COVINGTON — Local systems don’t yet know how the passage of the charter school amendment will affect them.
“It remains to be seen as to whether this amendment will result in a continued decline in the funding of the state’s public school systems,” said Newton County School System Superintendent Gary Mathews. “There is only so much money to be distributed in the state and, thus, funding is a concern going forward.”
Tuesday’s election showed that Georgians approved a constitutional amendment that would allow the state to re-establish a new state board charter commission to consider and issue charters for private operators to run independent public schools. Currently, local school boards approve charter applications; and denials can be appealed through the state Board of Education.

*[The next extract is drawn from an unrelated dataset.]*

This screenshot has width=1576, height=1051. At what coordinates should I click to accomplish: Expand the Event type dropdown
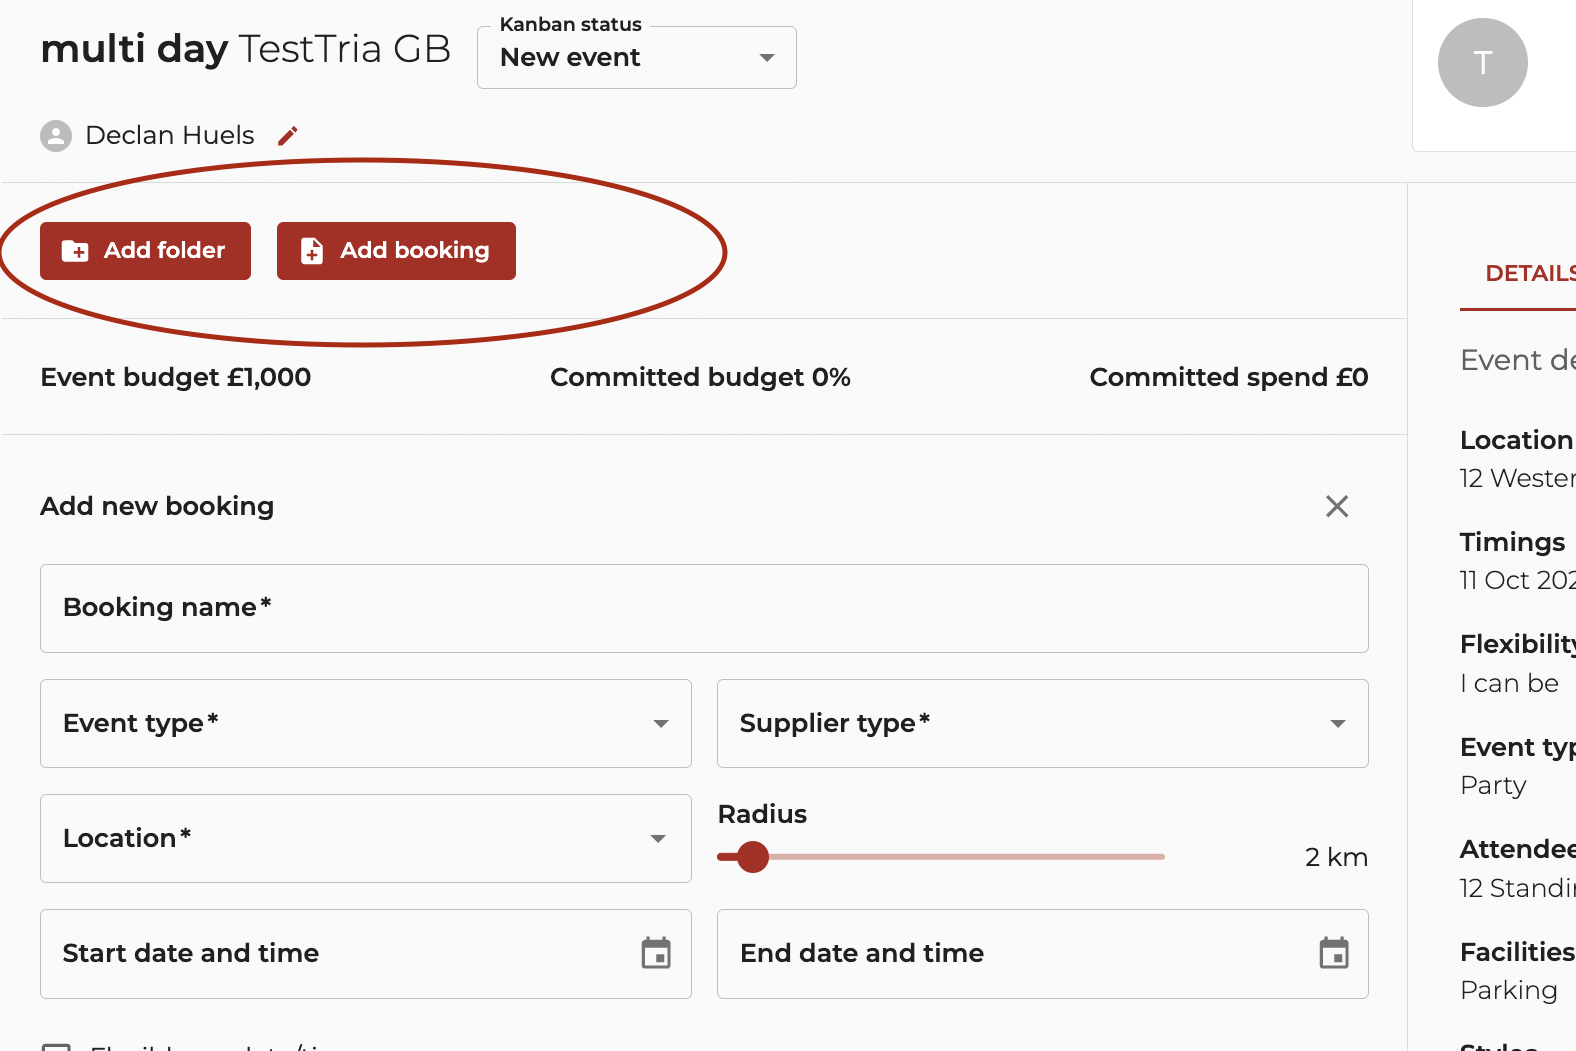click(365, 724)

With 99 percent of precincts reporting unofficial results, more than 2.1 million voters — or 58.5 percent — supported the proposal. A total of 1.5 million or 41.5 percent opposed it, according to the Georgia Secretary of State’s website on Wednesday.
Locally, more than 28,000, or about 69 percent of voters, approved the amendment.
“I was very happy to see it was a dramatic win — that’s Georgia saying that we’re tired of being at the bottom … and we want options, something more,” said Jeff Meadors, vice chair of the Newton County Board of Education, who was the only local board member to favor the amendment. “It’s free enterprise and competition, and you know when we have that, the others get better because they want to keep the students.”
The commission would directly consider applications by operators who propose the schools. Local boards will not have any say over those applications.
Charter schools are financed with public money but run by private organizations. They generally are not subject to the same rules and regulations as traditional public schools.
“The people have spoken on this matter. Our democracy has a way of sorting these issues out if not forever, for at least a moment in time,” Mathews said.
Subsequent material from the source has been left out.